[Working data]:

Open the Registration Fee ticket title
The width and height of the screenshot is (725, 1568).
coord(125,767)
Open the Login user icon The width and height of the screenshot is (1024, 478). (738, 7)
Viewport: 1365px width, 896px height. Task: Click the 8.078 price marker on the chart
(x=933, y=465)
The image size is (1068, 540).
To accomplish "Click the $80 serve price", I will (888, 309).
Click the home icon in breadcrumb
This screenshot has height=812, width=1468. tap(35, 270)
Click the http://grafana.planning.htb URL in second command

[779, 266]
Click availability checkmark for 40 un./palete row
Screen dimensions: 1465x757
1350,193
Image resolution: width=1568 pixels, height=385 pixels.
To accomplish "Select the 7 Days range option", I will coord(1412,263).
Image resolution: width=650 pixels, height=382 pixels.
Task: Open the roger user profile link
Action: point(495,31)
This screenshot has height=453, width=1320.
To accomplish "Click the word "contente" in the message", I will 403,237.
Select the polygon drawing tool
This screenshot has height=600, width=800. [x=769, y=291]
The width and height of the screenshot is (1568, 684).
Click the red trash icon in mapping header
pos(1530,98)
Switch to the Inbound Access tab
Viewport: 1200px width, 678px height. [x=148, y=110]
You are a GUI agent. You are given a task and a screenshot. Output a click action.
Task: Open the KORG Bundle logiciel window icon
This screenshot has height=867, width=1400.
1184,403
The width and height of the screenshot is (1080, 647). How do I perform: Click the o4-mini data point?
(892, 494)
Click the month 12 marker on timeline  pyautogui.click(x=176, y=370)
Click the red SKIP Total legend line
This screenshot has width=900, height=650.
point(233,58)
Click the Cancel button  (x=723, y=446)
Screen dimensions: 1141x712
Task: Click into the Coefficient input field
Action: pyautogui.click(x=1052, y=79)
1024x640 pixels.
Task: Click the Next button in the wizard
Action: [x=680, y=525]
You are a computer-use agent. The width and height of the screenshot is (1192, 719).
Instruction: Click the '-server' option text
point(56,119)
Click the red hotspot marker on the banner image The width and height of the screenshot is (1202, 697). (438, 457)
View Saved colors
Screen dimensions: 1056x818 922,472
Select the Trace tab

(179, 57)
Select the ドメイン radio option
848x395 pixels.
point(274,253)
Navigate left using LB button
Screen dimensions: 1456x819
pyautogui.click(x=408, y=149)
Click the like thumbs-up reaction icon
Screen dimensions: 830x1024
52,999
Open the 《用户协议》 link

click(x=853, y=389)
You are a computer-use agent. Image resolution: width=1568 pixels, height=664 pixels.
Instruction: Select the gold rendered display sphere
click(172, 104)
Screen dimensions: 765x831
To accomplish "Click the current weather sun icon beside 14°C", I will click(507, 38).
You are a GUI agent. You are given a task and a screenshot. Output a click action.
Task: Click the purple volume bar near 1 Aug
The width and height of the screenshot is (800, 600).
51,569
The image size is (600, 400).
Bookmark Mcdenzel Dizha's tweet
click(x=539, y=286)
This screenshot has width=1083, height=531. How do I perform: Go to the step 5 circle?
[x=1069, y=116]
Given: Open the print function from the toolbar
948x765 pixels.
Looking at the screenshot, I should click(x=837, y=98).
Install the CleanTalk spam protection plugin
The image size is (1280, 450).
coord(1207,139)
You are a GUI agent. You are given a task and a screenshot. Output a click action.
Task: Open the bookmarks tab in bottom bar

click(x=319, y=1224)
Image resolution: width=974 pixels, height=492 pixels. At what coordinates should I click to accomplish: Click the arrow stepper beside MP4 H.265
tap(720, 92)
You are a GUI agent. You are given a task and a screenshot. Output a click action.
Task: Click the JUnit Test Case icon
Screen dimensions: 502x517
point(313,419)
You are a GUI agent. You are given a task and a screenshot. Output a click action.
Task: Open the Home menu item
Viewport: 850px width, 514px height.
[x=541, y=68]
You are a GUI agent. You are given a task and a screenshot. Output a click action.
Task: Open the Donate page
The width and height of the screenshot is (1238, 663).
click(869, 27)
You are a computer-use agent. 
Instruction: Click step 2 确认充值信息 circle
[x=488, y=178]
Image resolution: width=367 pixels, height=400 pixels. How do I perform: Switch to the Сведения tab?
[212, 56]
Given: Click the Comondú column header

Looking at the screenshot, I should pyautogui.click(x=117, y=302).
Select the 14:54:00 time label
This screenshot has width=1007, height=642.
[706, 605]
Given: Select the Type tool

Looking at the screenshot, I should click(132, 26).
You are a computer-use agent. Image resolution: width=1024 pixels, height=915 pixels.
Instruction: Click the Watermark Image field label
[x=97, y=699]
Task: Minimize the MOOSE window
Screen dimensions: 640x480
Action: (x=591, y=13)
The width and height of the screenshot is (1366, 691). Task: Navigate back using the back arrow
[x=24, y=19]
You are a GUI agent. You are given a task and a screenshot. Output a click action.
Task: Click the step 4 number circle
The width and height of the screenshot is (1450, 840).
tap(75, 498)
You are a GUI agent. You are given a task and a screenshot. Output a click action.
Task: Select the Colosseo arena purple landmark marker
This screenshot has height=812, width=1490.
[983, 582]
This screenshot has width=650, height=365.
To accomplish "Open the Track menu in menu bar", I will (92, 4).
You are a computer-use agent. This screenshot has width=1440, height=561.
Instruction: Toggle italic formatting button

[Work instructions]: Return only the lines spanning from the first line of the material through the line with "Open the Login", copied exactly, both ends kept.

[Response area]:
Open the Registration Fee ticket title
The width and height of the screenshot is (725, 1568).
coord(125,767)
Open the Login user icon The width and height of the screenshot is (1024, 478). (738, 7)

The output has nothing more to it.